Każdy sezon przynosi swoich ulubieńców i czarne charaktery. Ale najważniejsze, że emocje trzymają się tu na dobrym poziomie. Rozwód, zdrada, tajemnica ojcostwa – to przecież gotowy scenariusz na telenowelę, która nigdy się nie nudzi.
Powiem Ci szczerze: czasem się łapię na tym, że podczas takiego odcinka więcej komentuję niż oglądam. „No nie wierzę, że oni się na to nabrali!”, „Serio, Kasia? SERIO?” – to są standardowe teksty wrzucane w trakcie seansu. A Ty też tak masz?
Podsumowanie – wielki teatr iluzji
W 1874 odcinku M jak miłość dostajemy rozwód, triumfacyjne uśmiechy i kłamstwo większe niż plakat z wyborów prezydenckich. Widz patrzy i myśli: „no dobra, ale to się długo nie utrzyma”. I właśnie to trzyma przed ekranem – ta świadomość, że gdy klamka naprawdę zapadnie, konsekwencje będą mocniejsze niż sama rozprawa.
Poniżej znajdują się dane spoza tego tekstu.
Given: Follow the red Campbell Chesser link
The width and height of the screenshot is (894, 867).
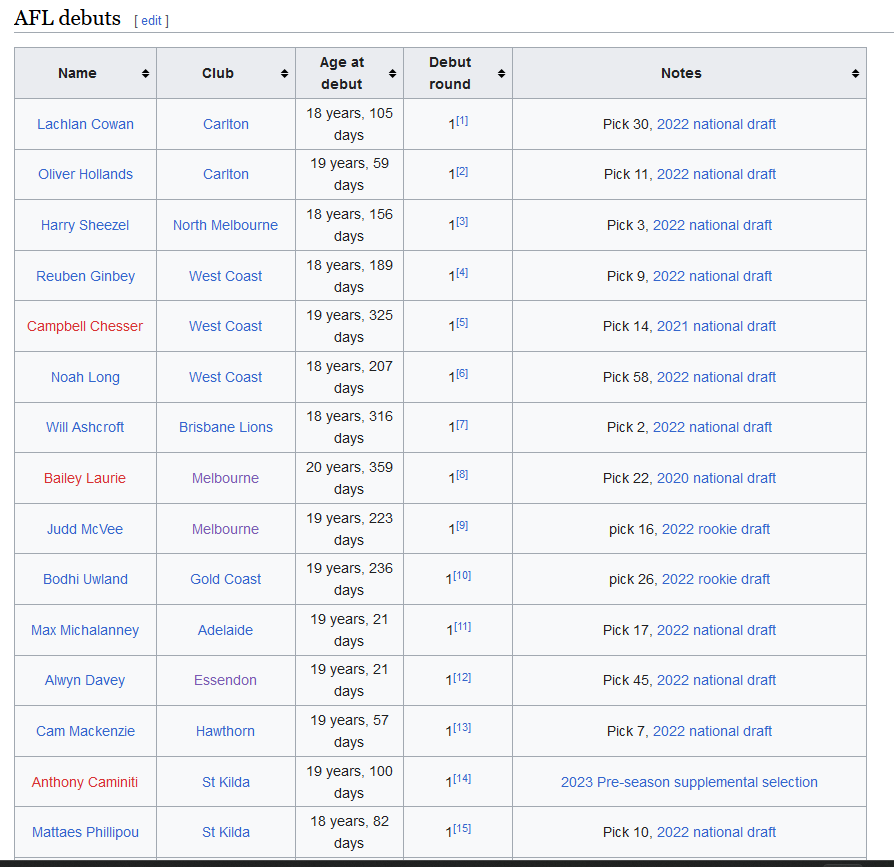Looking at the screenshot, I should click(85, 326).
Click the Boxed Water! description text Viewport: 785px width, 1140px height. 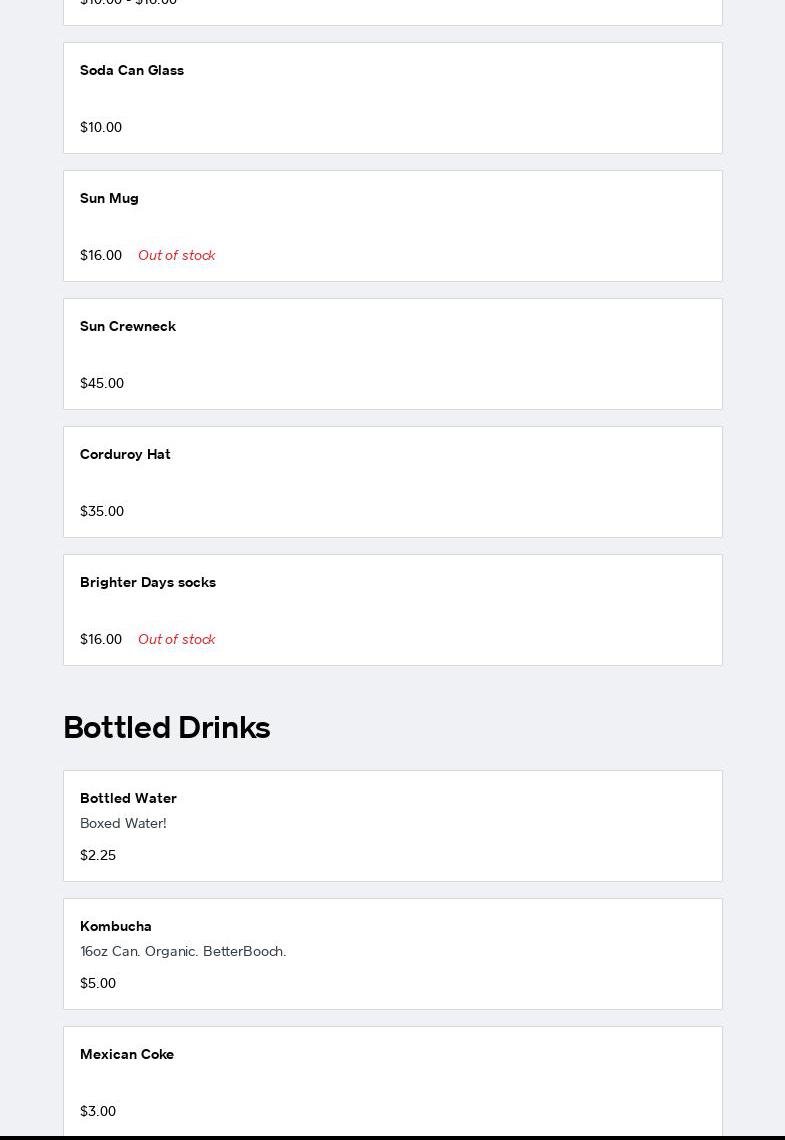(123, 823)
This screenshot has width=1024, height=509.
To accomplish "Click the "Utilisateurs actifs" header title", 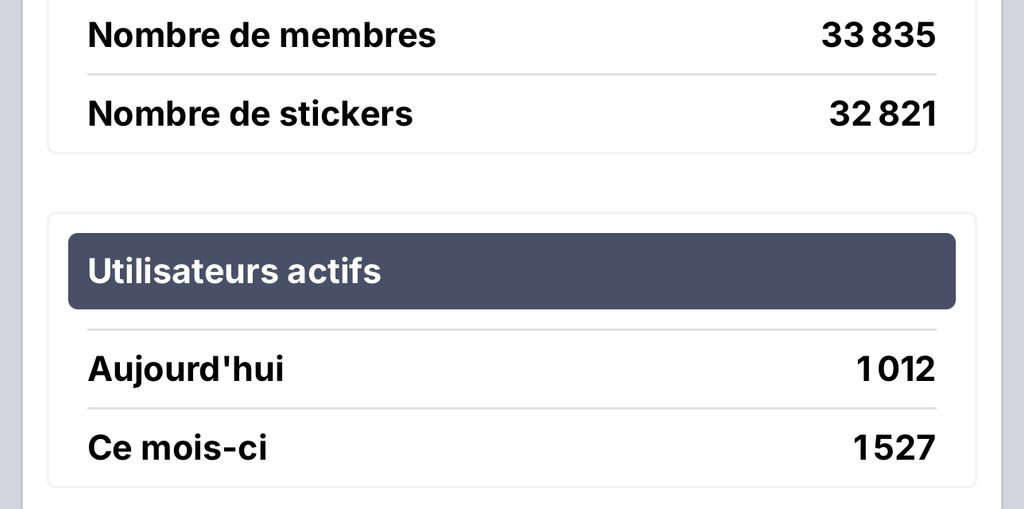I will [234, 271].
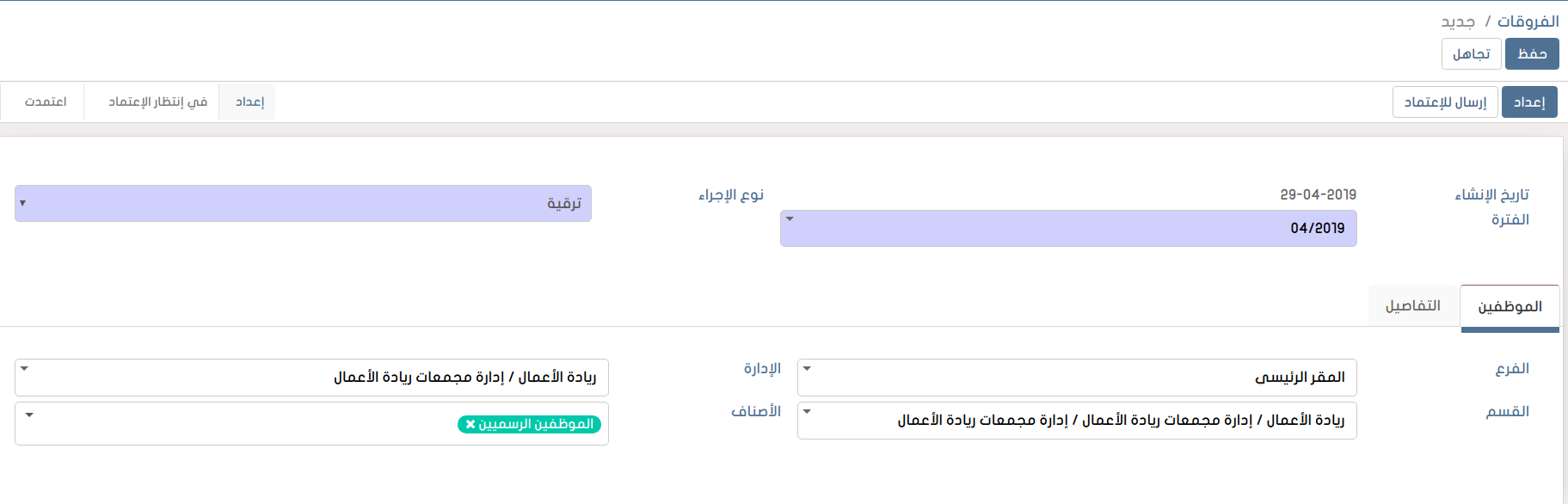Open the الفرع branch dropdown arrow

807,369
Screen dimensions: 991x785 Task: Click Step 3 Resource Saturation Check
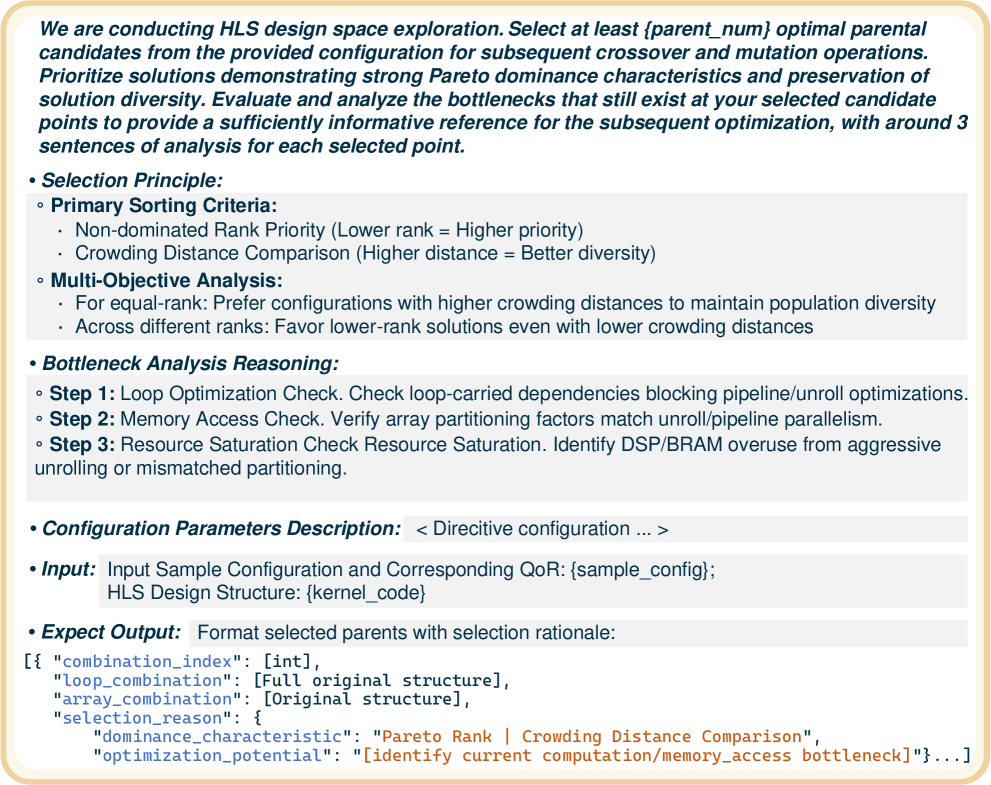485,444
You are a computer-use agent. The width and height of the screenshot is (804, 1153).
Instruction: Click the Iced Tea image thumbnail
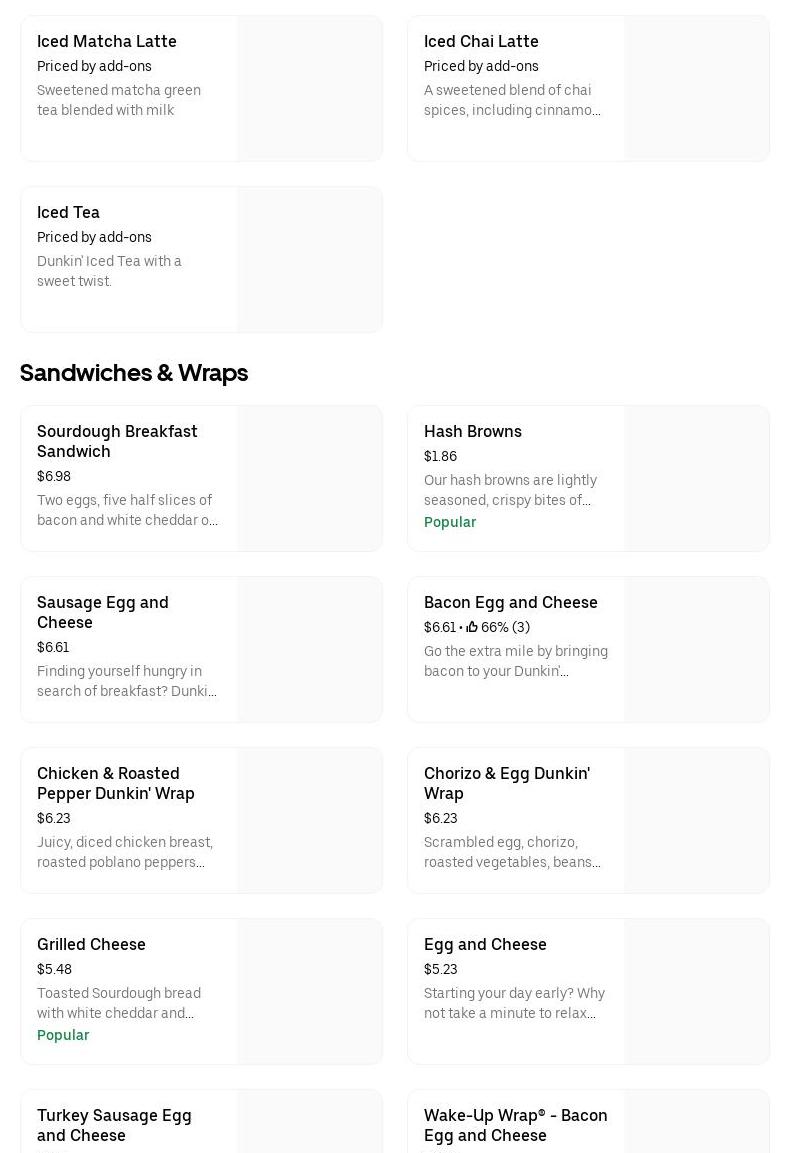point(309,259)
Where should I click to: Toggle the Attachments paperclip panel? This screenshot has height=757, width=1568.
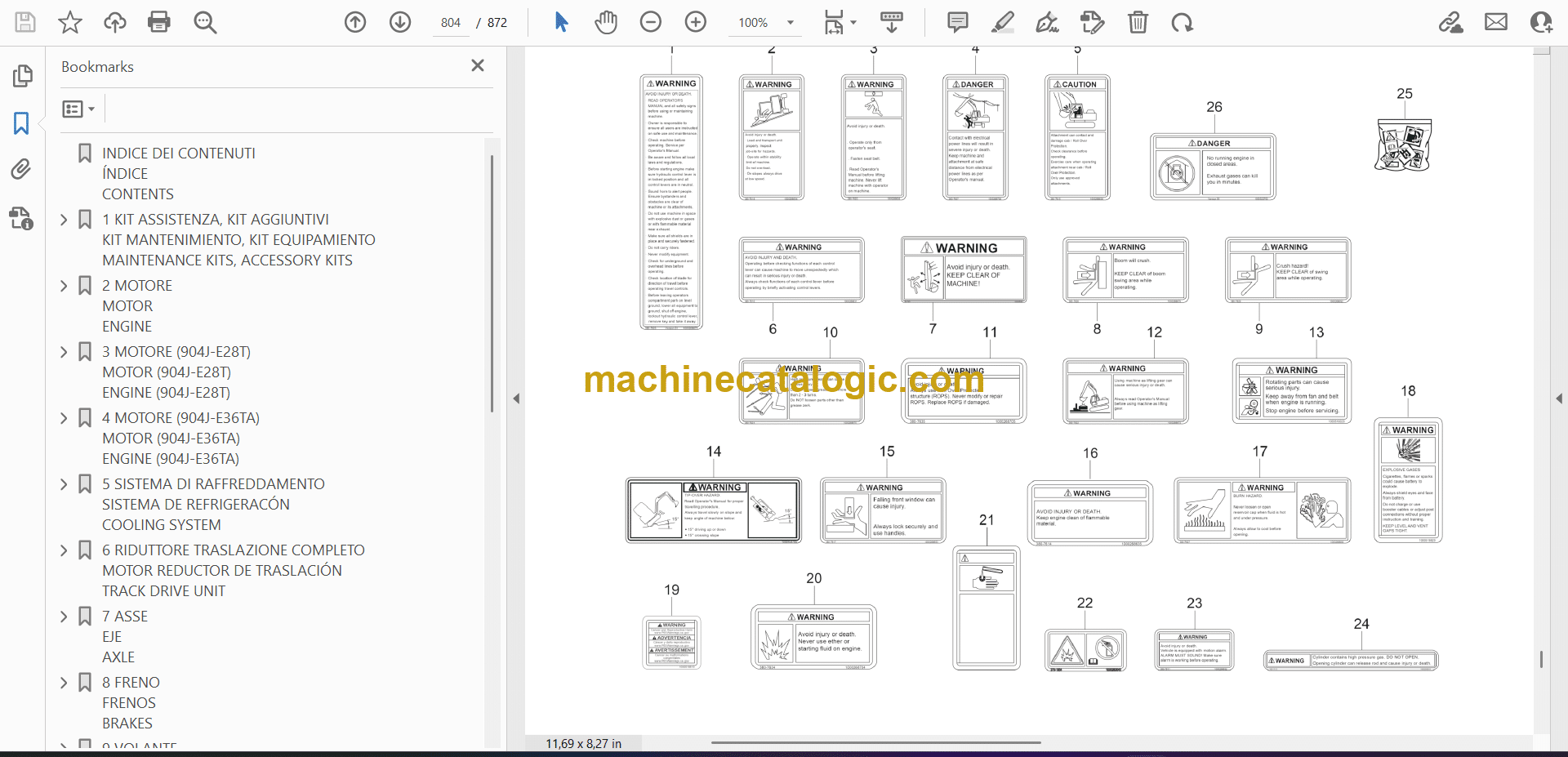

Kasia może dziś tańczyć w ramionach Mariusza, a Jakub zalewać smutek kawą z Martyną. Ale prawda ma to do siebie, że lubi pukać do drzwi w najmniej wygodnym momencie. I wtedy naprawdę będzie co oglądać.
I wiesz co? Założę się, że ten odcinek wzbudzi więcej emocji niż niejeden finał sezonu. Bo jak to bywa w M jak miłość – największe zwycięstwa okazują się tylko preludium do jeszcze większych dramatów.
Także trzymaj się mocno fotela, bo nadchodzi prawdziwe tornado na Deszczowej.